>>>>>

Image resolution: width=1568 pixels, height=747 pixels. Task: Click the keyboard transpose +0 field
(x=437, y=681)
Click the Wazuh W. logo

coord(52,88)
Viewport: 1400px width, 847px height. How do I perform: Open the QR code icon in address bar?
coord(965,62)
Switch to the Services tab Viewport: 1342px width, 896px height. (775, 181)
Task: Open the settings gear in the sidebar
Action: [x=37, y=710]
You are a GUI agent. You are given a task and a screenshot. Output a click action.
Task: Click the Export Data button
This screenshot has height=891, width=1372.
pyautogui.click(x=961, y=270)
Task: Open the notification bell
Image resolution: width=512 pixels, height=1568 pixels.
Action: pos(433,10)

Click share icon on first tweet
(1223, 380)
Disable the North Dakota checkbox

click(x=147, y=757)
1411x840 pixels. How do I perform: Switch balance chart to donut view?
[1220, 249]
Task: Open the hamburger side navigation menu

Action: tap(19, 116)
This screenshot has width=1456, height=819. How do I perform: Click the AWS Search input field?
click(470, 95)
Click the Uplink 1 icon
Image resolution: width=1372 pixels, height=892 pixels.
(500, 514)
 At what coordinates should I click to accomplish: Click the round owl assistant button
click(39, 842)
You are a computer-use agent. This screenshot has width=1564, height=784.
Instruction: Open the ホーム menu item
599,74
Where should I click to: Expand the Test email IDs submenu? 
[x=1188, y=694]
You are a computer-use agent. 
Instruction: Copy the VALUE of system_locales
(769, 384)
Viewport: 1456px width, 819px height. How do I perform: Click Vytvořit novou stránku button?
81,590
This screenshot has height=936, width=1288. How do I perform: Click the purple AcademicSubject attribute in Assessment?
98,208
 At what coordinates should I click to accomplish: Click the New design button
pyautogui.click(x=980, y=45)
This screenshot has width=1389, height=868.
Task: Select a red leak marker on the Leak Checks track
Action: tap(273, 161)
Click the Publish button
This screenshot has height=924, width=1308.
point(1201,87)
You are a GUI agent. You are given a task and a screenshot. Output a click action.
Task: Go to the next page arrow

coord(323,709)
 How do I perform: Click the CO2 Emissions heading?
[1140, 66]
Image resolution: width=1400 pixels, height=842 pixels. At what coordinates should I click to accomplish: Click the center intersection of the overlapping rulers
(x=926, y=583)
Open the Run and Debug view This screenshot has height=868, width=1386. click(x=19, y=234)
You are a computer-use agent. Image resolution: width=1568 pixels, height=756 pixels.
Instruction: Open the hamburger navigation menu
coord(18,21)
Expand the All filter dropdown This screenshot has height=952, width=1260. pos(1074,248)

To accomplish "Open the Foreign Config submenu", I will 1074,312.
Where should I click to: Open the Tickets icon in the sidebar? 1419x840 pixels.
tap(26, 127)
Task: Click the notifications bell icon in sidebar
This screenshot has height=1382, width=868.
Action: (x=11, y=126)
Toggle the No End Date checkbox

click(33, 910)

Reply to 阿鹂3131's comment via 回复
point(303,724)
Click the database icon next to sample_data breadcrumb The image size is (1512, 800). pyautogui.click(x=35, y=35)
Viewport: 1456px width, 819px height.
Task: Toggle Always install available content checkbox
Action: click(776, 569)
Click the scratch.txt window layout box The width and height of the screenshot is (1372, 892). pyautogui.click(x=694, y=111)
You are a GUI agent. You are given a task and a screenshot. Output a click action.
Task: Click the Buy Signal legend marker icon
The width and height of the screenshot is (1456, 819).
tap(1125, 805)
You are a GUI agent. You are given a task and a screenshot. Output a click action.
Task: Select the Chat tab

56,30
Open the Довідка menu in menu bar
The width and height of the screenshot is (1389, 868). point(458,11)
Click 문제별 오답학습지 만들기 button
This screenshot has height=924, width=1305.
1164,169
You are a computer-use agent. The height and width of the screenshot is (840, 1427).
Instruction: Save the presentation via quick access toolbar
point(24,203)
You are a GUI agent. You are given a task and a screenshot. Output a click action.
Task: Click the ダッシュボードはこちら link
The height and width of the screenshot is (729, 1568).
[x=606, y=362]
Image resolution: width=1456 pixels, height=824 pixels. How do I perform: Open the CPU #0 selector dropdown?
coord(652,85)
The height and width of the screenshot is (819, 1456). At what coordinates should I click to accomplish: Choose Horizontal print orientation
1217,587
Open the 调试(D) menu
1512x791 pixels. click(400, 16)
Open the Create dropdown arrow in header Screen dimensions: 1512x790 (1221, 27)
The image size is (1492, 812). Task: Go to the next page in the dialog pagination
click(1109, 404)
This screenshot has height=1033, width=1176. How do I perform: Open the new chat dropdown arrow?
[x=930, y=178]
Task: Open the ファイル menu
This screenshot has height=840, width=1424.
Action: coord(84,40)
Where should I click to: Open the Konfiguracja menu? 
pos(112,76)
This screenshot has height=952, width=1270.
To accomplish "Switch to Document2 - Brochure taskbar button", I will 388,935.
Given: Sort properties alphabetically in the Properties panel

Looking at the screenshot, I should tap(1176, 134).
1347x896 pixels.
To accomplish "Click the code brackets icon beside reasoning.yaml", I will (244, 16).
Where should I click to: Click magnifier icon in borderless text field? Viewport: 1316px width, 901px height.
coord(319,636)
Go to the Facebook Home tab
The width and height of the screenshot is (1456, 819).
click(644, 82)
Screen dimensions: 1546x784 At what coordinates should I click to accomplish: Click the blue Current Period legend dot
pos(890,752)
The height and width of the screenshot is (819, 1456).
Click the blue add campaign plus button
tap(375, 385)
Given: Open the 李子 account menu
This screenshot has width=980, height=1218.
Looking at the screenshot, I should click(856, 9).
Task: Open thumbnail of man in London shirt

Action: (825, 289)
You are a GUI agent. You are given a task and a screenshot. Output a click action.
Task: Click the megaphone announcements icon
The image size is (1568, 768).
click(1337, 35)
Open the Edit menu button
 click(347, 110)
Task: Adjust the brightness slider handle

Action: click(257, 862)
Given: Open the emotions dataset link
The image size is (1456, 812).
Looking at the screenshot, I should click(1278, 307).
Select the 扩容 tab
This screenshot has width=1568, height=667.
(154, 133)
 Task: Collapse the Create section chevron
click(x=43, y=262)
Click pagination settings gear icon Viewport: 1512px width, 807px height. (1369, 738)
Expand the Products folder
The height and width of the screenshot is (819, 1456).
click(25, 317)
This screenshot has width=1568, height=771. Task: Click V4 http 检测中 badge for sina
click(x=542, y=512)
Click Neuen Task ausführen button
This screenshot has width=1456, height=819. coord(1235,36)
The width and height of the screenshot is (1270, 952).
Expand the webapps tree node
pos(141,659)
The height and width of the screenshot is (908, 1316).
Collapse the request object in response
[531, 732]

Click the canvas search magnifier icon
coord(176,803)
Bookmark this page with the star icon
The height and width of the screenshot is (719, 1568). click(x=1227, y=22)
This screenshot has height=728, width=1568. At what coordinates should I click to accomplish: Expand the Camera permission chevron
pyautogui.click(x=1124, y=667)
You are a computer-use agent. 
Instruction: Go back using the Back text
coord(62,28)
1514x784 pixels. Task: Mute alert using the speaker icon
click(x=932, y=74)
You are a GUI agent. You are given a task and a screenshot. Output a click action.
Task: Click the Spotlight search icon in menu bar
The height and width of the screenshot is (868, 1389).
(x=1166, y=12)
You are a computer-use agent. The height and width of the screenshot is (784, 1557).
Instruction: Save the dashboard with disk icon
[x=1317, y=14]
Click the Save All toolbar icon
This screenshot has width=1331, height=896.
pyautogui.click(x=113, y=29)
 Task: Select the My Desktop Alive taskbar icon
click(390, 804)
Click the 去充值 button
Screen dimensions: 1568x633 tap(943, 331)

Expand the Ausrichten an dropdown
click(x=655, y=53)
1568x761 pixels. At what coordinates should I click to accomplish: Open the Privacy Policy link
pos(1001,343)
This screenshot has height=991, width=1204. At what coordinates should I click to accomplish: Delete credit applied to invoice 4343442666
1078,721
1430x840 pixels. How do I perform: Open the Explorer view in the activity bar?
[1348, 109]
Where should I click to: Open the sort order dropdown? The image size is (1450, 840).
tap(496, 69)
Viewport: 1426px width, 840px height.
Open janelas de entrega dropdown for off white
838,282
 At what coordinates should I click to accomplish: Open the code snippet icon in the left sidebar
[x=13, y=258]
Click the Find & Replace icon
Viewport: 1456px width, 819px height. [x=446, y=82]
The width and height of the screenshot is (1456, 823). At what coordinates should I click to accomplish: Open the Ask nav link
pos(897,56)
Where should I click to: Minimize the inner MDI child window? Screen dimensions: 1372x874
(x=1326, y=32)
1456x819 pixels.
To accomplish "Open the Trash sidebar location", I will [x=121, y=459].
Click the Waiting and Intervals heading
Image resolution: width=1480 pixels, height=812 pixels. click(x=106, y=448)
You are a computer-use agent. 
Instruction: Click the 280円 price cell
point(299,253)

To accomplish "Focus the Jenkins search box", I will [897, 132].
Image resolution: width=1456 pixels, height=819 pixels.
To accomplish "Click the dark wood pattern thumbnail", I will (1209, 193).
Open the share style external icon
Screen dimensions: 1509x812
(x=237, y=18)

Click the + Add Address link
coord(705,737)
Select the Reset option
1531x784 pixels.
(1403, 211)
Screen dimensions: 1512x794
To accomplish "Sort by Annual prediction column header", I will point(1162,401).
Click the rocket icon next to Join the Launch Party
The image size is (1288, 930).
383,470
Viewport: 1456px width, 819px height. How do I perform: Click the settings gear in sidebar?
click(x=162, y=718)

<<<<<

Prompt>
Could you repeat exactly the lines above from the line with "At what coordinates should I click to accomplish: Open the code" up to and including the line with "Screen dimensions: 1512x794", and only those?

Finished exercise>
 At what coordinates should I click to accomplish: Open the code snippet icon in the left sidebar
[x=13, y=258]
Click the Find & Replace icon
Viewport: 1456px width, 819px height. [x=446, y=82]
The width and height of the screenshot is (1456, 823). At what coordinates should I click to accomplish: Open the Ask nav link
pos(897,56)
Where should I click to: Minimize the inner MDI child window? Screen dimensions: 1372x874
(x=1326, y=32)
1456x819 pixels.
To accomplish "Open the Trash sidebar location", I will [x=121, y=459].
Click the Waiting and Intervals heading
Image resolution: width=1480 pixels, height=812 pixels. click(x=106, y=448)
You are a computer-use agent. 
Instruction: Click the 280円 price cell
point(299,253)

To accomplish "Focus the Jenkins search box", I will [897, 132].
Image resolution: width=1456 pixels, height=819 pixels.
To accomplish "Click the dark wood pattern thumbnail", I will (1209, 193).
Open the share style external icon
Screen dimensions: 1509x812
(x=237, y=18)

Click the + Add Address link
coord(705,737)
Select the Reset option
1531x784 pixels.
(1403, 211)
Screen dimensions: 1512x794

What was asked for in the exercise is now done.